Die Waisen der Medizin
Würzburg im Oktober 2020
Die meisten müssen sich die Hacken ablaufen, bis sie jemanden finden, der ihnen sagt, was mit ihnen los ist: Menschen mit einer seltenen Erkrankung erhalten oft erst nach langer Zeit eine Diagnose. „Viele Leute, die bei mir anrufen, weinen, weil sie jahrzehntelang nicht ernst genommen wurden“, sagt dazu Gerald Brandt. Der 50-Jährige, der Hypophosphatasie (HPP) hat, engagiert sich in Würzburg dafür, dass seltene Erkrankungen besser diagnostiziert und therapiert werden.

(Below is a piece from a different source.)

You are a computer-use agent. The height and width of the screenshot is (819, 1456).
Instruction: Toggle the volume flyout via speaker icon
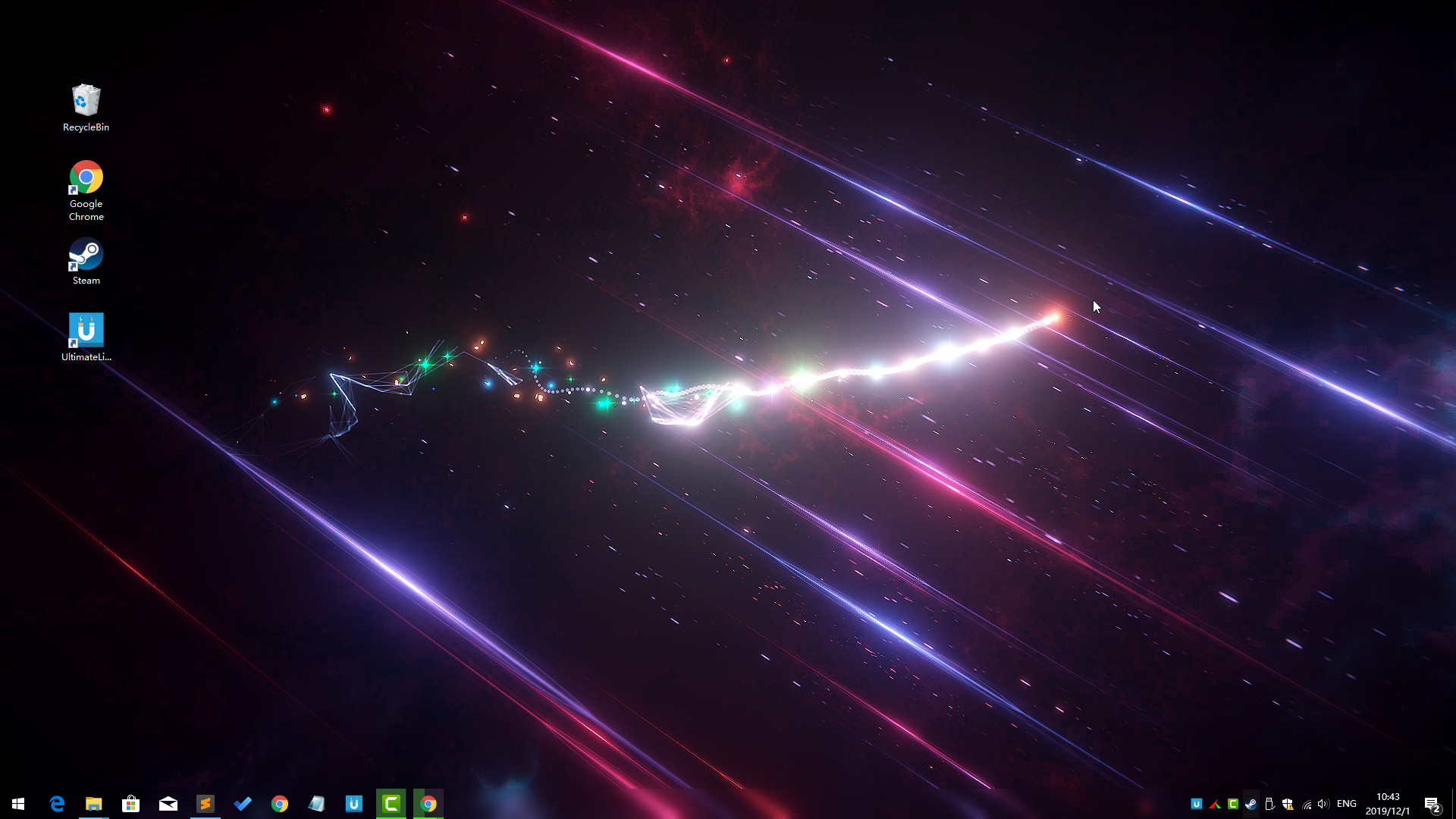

Die Geduld der Betroffenen wird oft auf eine harte Probe gestellt. Viele klappern laut Brandt einen Facharzt nach dem anderen ab. Ohne Resultat: „Zum Schluss werden sie zum Psychologen geschickt.“ Das kann nicht zuletzt Menschen mit Hypophosphatasie passieren. Ursache dieser seltenen Erkrankung ist ein Mangel des Enzyms alkalische Phosphatase. Dass es dadurch zu einer Störung im Knochenstoffwechsel kommt, ist seit 1948 bekannt. „Doch die Krankheit betrifft nicht nur die Knochen“, so Brandt. Die Patienten sind auch rasch erschöpft und ständig müde.